Saved entries:
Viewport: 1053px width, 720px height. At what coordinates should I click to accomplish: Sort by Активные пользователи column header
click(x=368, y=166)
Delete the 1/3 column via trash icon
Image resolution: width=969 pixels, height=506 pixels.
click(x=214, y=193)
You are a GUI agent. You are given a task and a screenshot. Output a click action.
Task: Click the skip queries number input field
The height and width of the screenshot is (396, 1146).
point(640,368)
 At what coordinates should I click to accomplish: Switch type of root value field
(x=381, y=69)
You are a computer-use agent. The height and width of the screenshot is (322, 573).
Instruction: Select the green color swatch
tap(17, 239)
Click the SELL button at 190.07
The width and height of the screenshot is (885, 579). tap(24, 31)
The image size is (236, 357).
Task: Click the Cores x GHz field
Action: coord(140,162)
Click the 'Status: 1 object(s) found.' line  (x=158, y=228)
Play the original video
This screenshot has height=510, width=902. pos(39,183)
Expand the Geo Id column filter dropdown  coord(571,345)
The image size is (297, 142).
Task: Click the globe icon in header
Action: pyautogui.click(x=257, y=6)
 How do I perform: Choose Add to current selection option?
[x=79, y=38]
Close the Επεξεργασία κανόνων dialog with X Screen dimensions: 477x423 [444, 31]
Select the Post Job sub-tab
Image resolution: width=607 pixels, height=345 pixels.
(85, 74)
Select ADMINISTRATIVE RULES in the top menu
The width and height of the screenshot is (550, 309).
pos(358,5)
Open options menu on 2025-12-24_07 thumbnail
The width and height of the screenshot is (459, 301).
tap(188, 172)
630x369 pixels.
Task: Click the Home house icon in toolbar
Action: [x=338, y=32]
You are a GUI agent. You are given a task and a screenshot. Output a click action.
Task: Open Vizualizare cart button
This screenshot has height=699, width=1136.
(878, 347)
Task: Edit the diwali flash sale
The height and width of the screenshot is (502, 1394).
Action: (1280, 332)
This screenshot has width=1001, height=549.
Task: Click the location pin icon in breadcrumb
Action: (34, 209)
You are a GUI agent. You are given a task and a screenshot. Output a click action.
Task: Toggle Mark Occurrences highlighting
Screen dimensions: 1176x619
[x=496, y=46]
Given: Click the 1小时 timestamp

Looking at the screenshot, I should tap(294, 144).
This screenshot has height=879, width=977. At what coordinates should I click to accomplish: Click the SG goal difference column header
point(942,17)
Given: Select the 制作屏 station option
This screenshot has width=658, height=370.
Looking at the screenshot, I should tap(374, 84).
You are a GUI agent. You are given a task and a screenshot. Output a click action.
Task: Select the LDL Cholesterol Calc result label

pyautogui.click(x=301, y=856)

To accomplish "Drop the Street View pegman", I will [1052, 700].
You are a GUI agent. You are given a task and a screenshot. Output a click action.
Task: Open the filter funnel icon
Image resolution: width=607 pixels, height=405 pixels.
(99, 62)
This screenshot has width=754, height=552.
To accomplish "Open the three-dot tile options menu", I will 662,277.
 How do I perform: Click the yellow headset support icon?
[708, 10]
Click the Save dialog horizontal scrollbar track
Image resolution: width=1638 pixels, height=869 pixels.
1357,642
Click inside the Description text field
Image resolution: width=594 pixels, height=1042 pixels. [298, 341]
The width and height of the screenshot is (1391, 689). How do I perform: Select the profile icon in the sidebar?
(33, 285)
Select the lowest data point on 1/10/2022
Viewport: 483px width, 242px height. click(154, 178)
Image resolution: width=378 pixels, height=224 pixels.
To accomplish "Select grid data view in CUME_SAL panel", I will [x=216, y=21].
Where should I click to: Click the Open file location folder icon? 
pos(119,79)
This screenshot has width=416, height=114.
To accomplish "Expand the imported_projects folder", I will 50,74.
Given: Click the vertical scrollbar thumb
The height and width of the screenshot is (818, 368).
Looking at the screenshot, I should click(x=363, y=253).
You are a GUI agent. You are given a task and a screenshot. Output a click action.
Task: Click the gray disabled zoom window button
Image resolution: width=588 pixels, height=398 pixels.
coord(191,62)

**PROBLEM REQUIREMENTS:**
Copy, exactly as written, the lines above, beginning with the one that contains "How do I perform: Click" and ending with the last.

**REPLY:**
 How do I perform: Click the yellow headset support icon?
[708, 10]
Click the Save dialog horizontal scrollbar track
Image resolution: width=1638 pixels, height=869 pixels.
1357,642
Click inside the Description text field
Image resolution: width=594 pixels, height=1042 pixels. [298, 341]
The width and height of the screenshot is (1391, 689). How do I perform: Select the profile icon in the sidebar?
(33, 285)
Select the lowest data point on 1/10/2022
Viewport: 483px width, 242px height. click(154, 178)
Image resolution: width=378 pixels, height=224 pixels.
To accomplish "Select grid data view in CUME_SAL panel", I will [x=216, y=21].
Where should I click to: Click the Open file location folder icon? 
pos(119,79)
This screenshot has width=416, height=114.
To accomplish "Expand the imported_projects folder", I will 50,74.
Given: Click the vertical scrollbar thumb
The height and width of the screenshot is (818, 368).
Looking at the screenshot, I should click(x=363, y=253).
You are a GUI agent. You are given a task and a screenshot. Output a click action.
Task: Click the gray disabled zoom window button
Image resolution: width=588 pixels, height=398 pixels.
coord(191,62)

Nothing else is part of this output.